Les premières études sur la mémoire de travail ont été conduites sur l’audition, pour laquelle a été proposée l’existence d’un système de stockage temporaire, définit comme une boucle phonologique (en anglais buffer ou

loop), dans lequel sont déposés par exemple, les mots nécessaires pour la

construction d’un discours, qui sont retirés de la mémoire à long terme et utilisés au fur et à mesure par l’administrateur central. De la même façon, dans le cas de la vision il y a un système de stockage temporaire des informations, le calepin visuo-spatial. Pour être plus précis, on sait en fait

qu’il y a deux systèmes de ce genre relatifs à la vision : l’un (celui qui nous intéressera le plus) c’est un système spatial dans lequel l’information spatiale est stockée et traitée à travers des « mouvements intérieurs » : comment par exemple imaginer de se déplacer dans un environnement ou de manipuler un objet. La deuxième composante visuelle du calepin visuo-spatial est apparemment liée aux propriétés visuelles non-spatiales, comment par exemple la couleur. On sait que l’information stockée dans le calepin visuo- spatiale est utilisée activement pour la construction des images mentales, qui sont un élément fondamental dans la pensée et dans les processus de résolution de problème. La présence des composants auditifs et visuels dans la mémoire de travail a déjà reçu plusieurs supports expérimentaux ; on suppose donc l’existence d’autres systèmes similaires associés avec les autres sens. Au delà des fonctions très spécifiques de la boucle

phonologique et du calepin visuo-spatial, dans la résolution de problème un

rôle central et unificateur est évidemment assuré par l’administrateur central, qui recherche dans la mémoire à long terme et traite des connaissances et des procédures pertinentes spécifiquement pour la tâche à accomplir, ainsi que des connaissances plus générales relatives à l’organisation, au déroulement temporel et à la planification.

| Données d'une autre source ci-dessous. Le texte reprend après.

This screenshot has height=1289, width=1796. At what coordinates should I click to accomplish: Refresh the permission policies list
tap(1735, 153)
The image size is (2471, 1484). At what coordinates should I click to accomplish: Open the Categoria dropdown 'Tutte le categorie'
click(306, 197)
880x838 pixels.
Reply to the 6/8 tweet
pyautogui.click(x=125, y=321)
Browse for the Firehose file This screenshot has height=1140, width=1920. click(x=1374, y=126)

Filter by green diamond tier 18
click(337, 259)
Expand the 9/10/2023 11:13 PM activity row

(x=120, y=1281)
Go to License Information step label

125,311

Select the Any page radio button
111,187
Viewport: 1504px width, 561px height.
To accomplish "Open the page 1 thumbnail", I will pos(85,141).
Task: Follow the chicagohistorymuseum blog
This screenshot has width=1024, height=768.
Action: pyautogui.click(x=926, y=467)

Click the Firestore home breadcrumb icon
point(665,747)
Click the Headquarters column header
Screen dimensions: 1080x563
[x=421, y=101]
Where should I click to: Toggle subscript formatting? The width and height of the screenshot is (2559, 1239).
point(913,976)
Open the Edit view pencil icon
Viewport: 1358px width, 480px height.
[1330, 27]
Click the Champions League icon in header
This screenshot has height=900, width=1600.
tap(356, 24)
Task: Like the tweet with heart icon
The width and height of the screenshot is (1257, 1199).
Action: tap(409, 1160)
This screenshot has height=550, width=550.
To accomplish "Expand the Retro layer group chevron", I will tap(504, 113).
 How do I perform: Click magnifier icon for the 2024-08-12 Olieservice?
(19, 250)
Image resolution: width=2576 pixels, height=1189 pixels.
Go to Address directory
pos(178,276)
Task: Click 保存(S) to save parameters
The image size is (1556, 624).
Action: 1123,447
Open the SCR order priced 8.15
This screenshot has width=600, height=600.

La mémoire de travail et les processus de conception

Le processus de conception est un processus de résolution de problème basé sur une séquence récursive d’activités qui concernent la pensée, l’élaboration et manipulation d’images mentales, le dessin, ses re- interprétations et l’utilisation de plusieurs types de connaissance stockés dans la mémoire à long terme. Comme l’expliquent parfaitement Purcell et Gero dans leur article [PUR98], dans le modèle de la résolution de problème proposée par Newell and Simon (qu’on vient de décrire dans le paragraphe précédent), l’une des questions centrales est la capacité limitée de la mémoire de travail. Quand la complexité et /ou la taille du problème dépasse ces limites, le problème est séparé ou décomposé en sous-problèmes et sa résolution est séquentielle, ce qui signifie que la mémoire de travail procède à travers une élaboration sérielle. En plus, des aides externes à la mémoire, comme du matériel écrit, des dessins ou des diagrammes, sont utilisés. La décomposition, l’élaboration sérielle et l’utilisation d’aides externes à la mémoire sont des modes qui permettent de réduire la charge de la mémoire de travail. Les problèmes de la conception d’artefacts sont des problèmes complexes, en raison du fait que ce genre de conception concerne la manipulation d’information perceptives/spatiales, simultanément avec l’utilisation de connaissances conceptuelles issues d’un nombre considérable de disciplines et de connaissances procédurales spécifiques à la résolution de problèmes spatiales. On peut donc supposer que la mémoire de travail

joue un rôle fondamental dans le déroulement d’un processus de conception spatiale : celui-ci est caractérisé par la décomposition en sous-problèmes, par l’élaboration séquentielle et par l’utilisation d’aides extérieures, ainsi que par la présence d’une planification unitaire et d’organisation globale des objectifs. La compréhension des modes de fonctionnement de la mémoire apparait donc fondamentale dans le but de développer des connaissances utiles à l’amélioration des processus de conception spatiale.